* [WHAT THE TASK ASKS]
Write the next part of the passage on Burundi's Constitutional Court, starting after its final sentence.

* [SELECTED TEXT]
********************

The Constitutional Court () is the supreme authority on Burundi's constitutional law. The Constitutional Court deals with the interpretation of the Constitution of 2005 and is considered the country's second highest court. In conjunction with the Burundian Supreme Court (Cour Suprême), the Constitutional Court can sit en banc as a High Court of Justice (Haute Cour de Justice) with special prerogatives, such as the power to try an incumbent president. It sits at Bujumbura and its incumbent president is Charles Ndagijimana.

********************

Word and element location material:

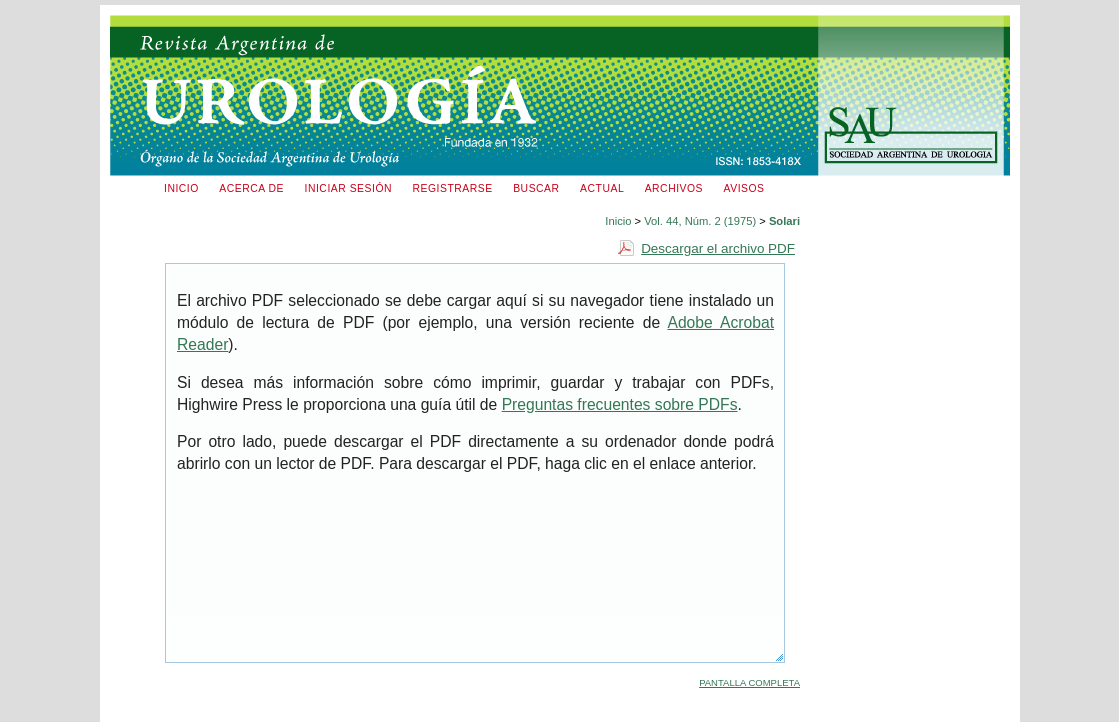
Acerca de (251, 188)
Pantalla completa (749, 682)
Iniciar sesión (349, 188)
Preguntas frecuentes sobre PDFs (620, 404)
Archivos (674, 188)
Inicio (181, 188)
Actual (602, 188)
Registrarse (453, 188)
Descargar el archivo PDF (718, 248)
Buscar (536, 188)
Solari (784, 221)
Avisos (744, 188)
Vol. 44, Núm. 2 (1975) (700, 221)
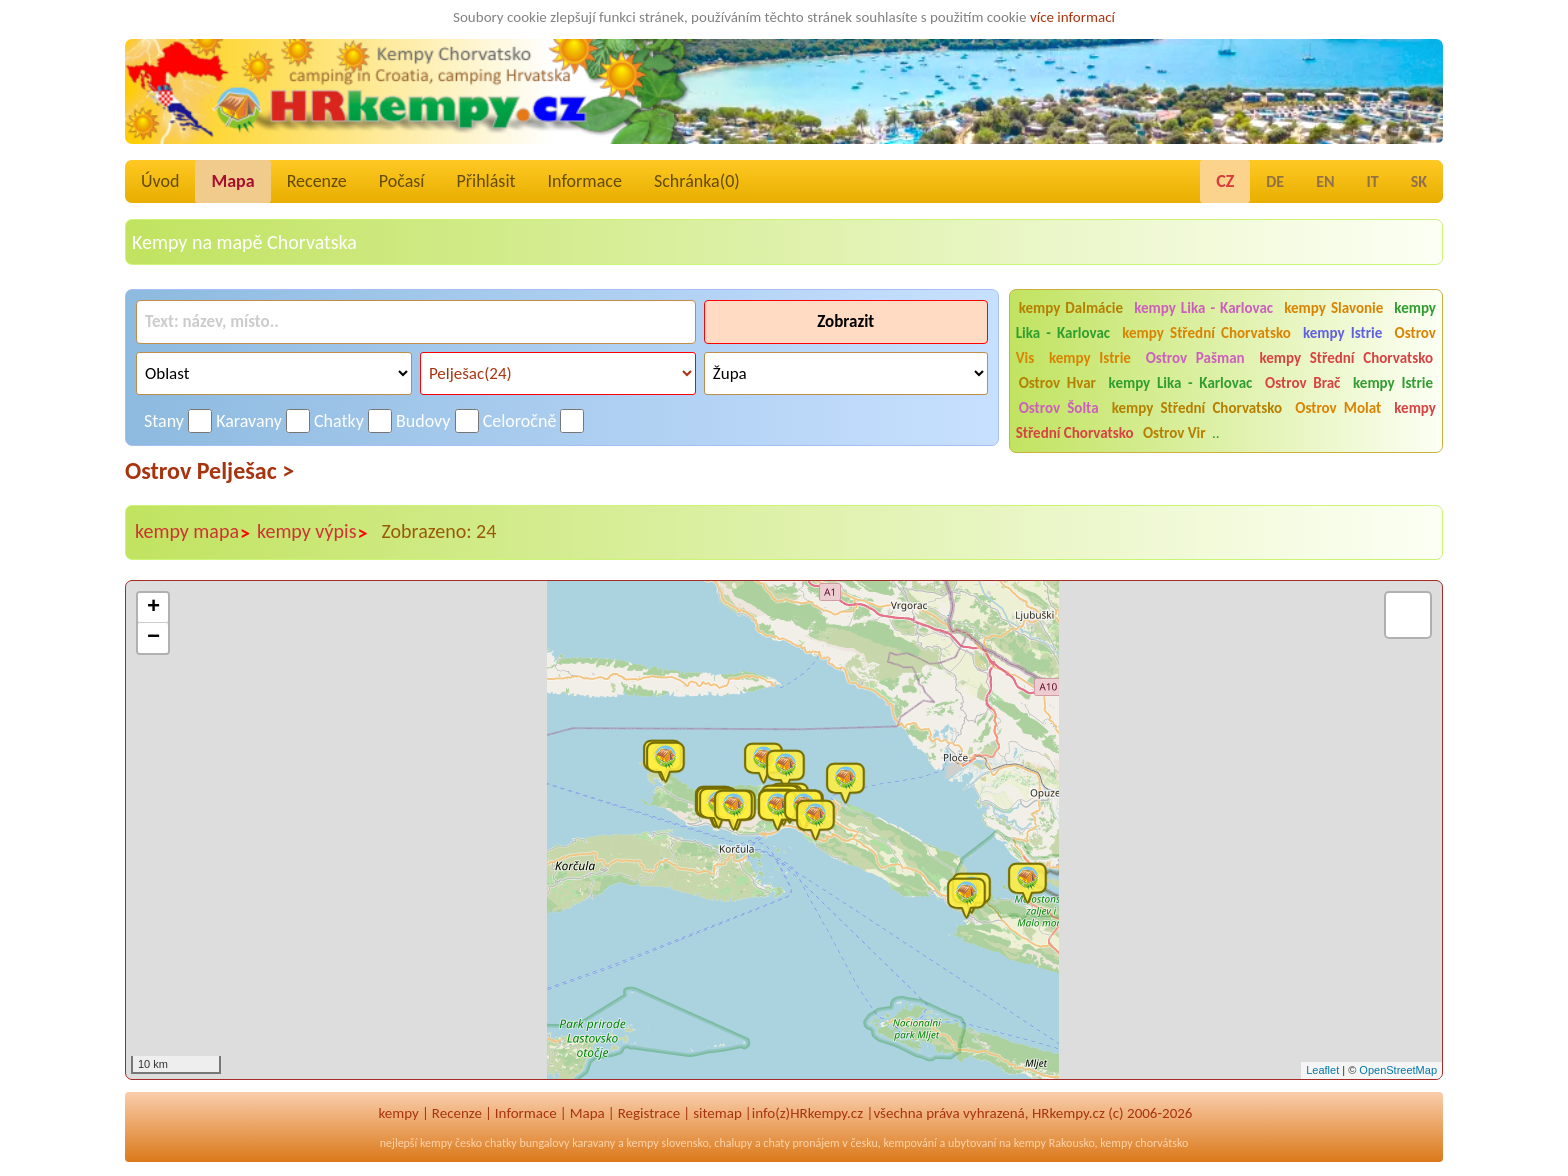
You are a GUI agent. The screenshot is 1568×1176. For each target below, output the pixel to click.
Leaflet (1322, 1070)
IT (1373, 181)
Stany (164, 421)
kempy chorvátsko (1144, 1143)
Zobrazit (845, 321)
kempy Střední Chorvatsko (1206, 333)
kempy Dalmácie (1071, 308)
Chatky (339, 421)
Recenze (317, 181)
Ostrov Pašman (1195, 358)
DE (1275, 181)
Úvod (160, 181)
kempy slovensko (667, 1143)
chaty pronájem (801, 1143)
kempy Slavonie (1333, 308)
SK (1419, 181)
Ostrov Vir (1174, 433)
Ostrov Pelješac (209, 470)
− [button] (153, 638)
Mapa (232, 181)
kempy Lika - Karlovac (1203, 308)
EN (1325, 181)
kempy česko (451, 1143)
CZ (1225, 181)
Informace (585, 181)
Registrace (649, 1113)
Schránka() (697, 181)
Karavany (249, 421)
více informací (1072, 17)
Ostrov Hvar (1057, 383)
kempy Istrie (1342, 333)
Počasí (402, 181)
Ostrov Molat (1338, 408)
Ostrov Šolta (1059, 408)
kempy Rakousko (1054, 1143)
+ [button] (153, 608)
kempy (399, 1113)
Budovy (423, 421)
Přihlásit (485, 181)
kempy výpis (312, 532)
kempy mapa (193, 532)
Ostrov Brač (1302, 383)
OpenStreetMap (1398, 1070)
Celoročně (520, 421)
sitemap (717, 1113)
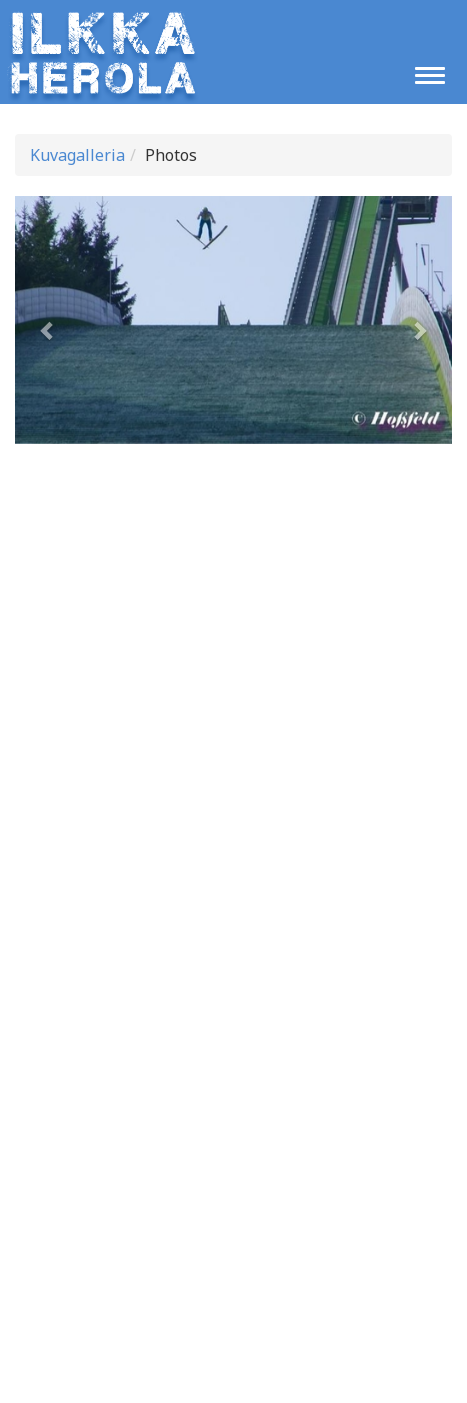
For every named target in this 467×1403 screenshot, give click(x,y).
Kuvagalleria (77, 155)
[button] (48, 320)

********************

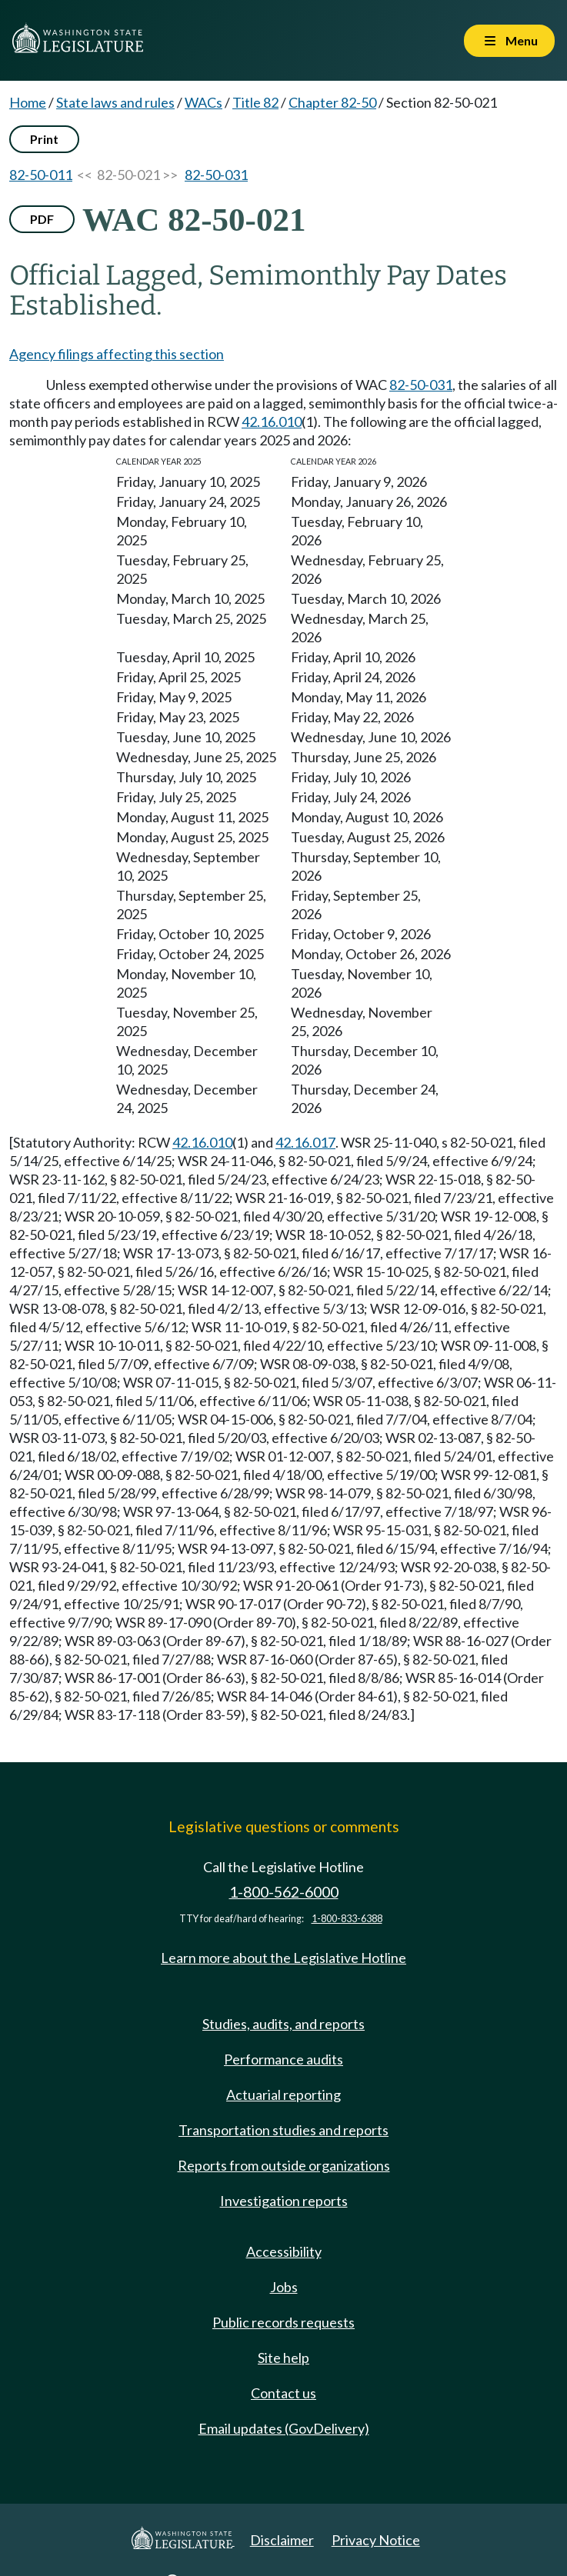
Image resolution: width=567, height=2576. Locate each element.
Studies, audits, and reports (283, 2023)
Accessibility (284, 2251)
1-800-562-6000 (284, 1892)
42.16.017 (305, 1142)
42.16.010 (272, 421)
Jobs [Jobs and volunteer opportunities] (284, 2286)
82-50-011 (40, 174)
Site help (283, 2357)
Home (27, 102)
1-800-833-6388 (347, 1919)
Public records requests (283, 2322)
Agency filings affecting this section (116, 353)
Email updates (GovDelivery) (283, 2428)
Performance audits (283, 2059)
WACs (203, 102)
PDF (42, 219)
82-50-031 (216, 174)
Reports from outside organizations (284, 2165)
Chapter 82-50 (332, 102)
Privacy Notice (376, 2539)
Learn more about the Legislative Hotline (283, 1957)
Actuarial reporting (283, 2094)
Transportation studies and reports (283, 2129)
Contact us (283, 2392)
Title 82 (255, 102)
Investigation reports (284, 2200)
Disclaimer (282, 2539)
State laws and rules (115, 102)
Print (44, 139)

********************

* [ANSWER FOR THIS EXERCISE]
The court was established in 1992 as the authority on the new constitution adopted the same year. Previously, the Supreme Court had exercised jurisdiction over constitutional questions. In May 2015, the Constitutional Court was called to rule on the legality for a candidate to stand for a third term as president of Burundi. The case occurred against the background of the widespread popular unrest against the government of Pierre Nkurunziza who had held the position since 2005. The court ruled that the Constitution of 2005 did not prohibit a third term, ruling that Nkurunziza's first mandate should not be counted because he had been selected by parliament. The judgment was deeply controversial and was accused of pro-government bias. The court's vice-president, Sylvere Nimpagaritse, fled into exile before the judgment was released, claiming that the government had applied pressure to the judges to decide in favour of three-term presidencies. Nkurunziza subsequently served for a third term and died in 2020 shortly after announcing that he would not stand for a fourth. 

List of Presidents

 1992–1996: Gérard Niyungeko
 1996–1998: The Constitutional Court was abolished and then reorganized.
 1998–2006: Domitille Barancira
 2007–2013: Christine Nzeyimana
 2013–present: Charles Ndagijimana

See also

 Supreme Court of Burundi

References

External links
La Cour constitutionnelle du Burundi at Association des Cours Constitutionnelles ayant en Partage l'Usage du Français (ACCPUF)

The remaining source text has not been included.